SERANG, RADARBANTEN.CO.ID – Petugas Satreskrim Polres Serang menangkap pasangan kekasih yang melakukan pencurian 15 unit sepeda motor di wilayah Banten. Keduanya ditangkap saat hendak beraksi di sebuah pesta pernikahan warga.
Kapolres Serang AKBP Andri Kurniawan mengatakan, kedua pelaku tersebut yakni JM alias KM (41), warga Desa Cilangkahan, Kecamatan Malingping, Kabupaten Lebak, dan DA alias DI (28), warga Desa Cilaku, Kecamatan Tenjo, Kabupaten Bogor.
“Pasangan kekasih spesialis curanmor tersebut ditangkap personel Satreskrim Polres Serang saat akan beraksi di pesta organ tunggal acara pernikahan di wilayah Kelurahan Nyapah, Kecamatan Walantaka, Kota Serang pada Rabu, 20 Mei 2026,” kata Kapolres, Selasa 26 Mei 2026.
Pengungkapan kasus curanmor tersebut merupakan tindak lanjut dari laporan korban bernama Riwan (37), warga Desa Mender, Kecamatan Bandung, Kabupaten Serang.
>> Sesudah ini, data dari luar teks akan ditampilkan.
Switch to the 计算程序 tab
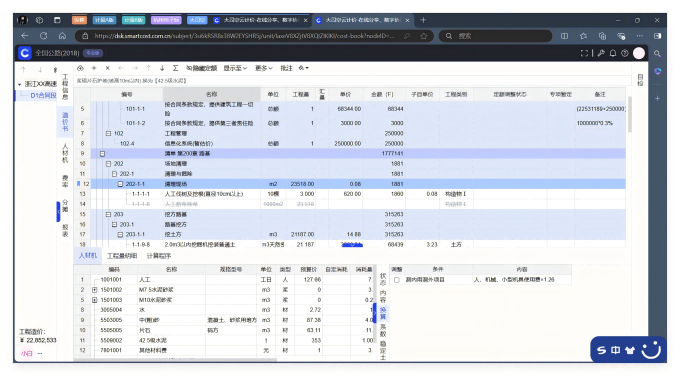pos(159,256)
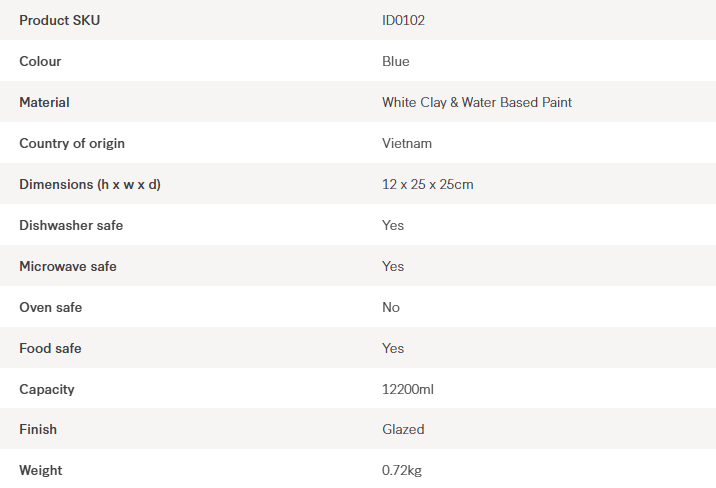Viewport: 716px width, 488px height.
Task: Select the ID0102 SKU value
Action: point(403,20)
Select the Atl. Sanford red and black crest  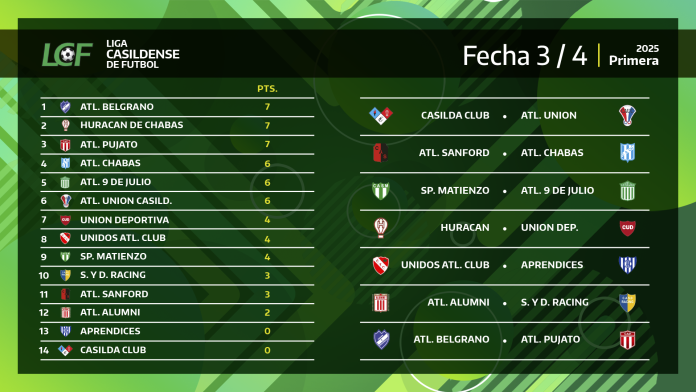click(x=380, y=153)
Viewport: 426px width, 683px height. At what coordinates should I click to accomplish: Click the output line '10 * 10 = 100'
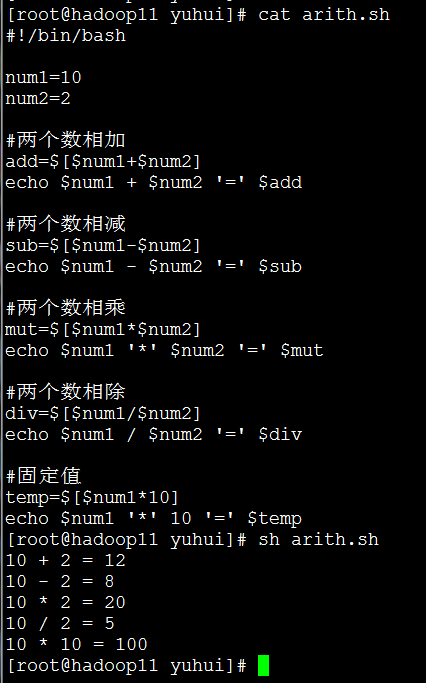(77, 644)
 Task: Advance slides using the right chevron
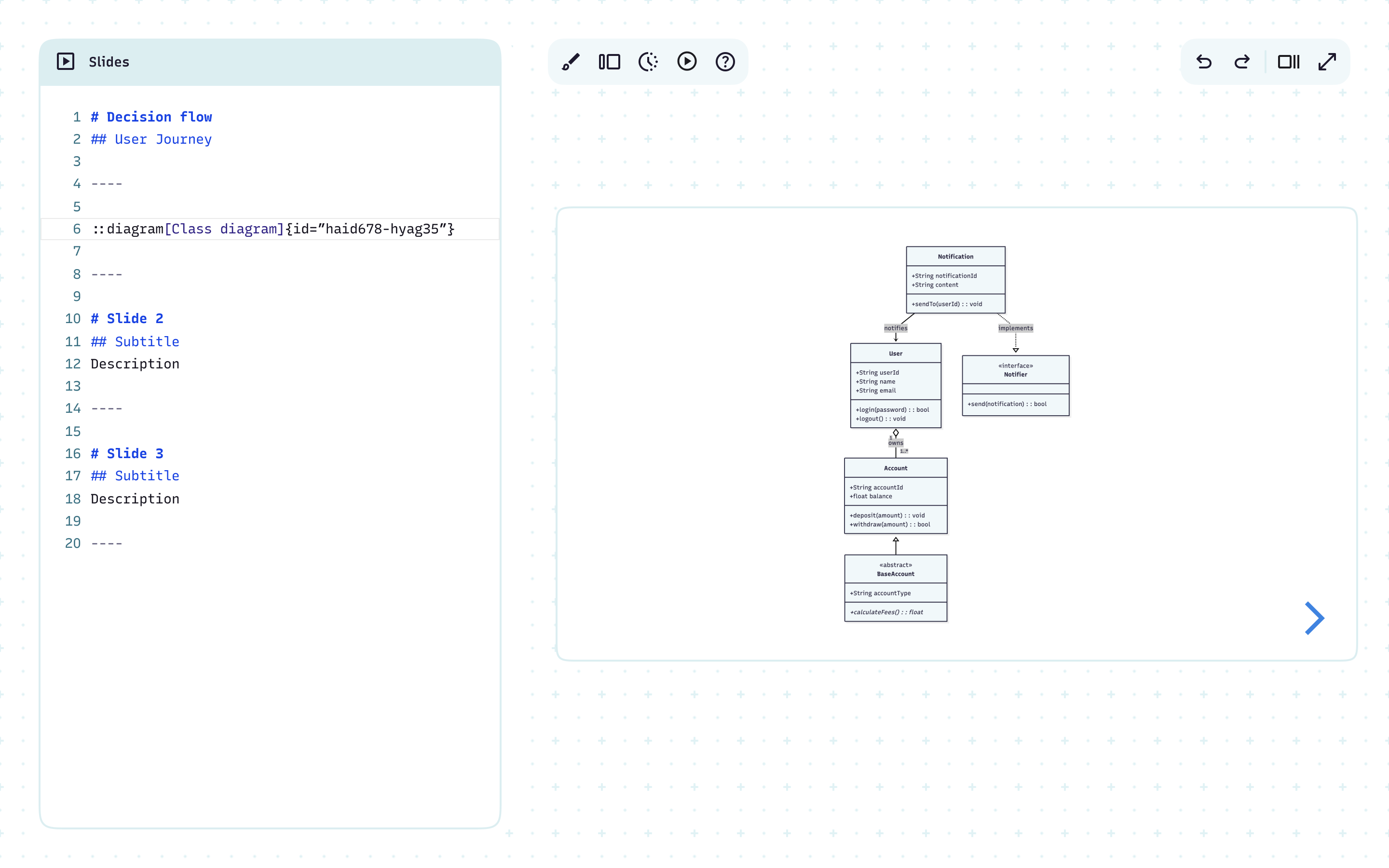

“Korban melaporkan kehilangan sepeda motor Honda Scoopy A 6563 IF saat menonton hiburan organ tunggal pesta pernikahan pada Selasa, 12 Mei 2026 sekitar pukul 23.30 WIB,” jelas Kapolres didampingi Kasatreskrim AKP Andi Kurniady ES.
Berdasarkan laporan tersebut, personel Unit Pidum Satreskrim Polres Serang langsung melakukan penyelidikan untuk mengungkap pelaku pencurian.
Dalam proses penyelidikan, petugas memperoleh informasi dari masyarakat terkait rencana transaksi jual beli motor Honda Scoopy hasil kejahatan di wilayah Jasinga, Kabupaten Bogor.
“Petugas kemudian bergerak ke lokasi dan berhasil mengamankan dua orang penadah berinisial SA (40) dan SU (31), keduanya warga Kabupaten Bogor,” ungkap Kapolres.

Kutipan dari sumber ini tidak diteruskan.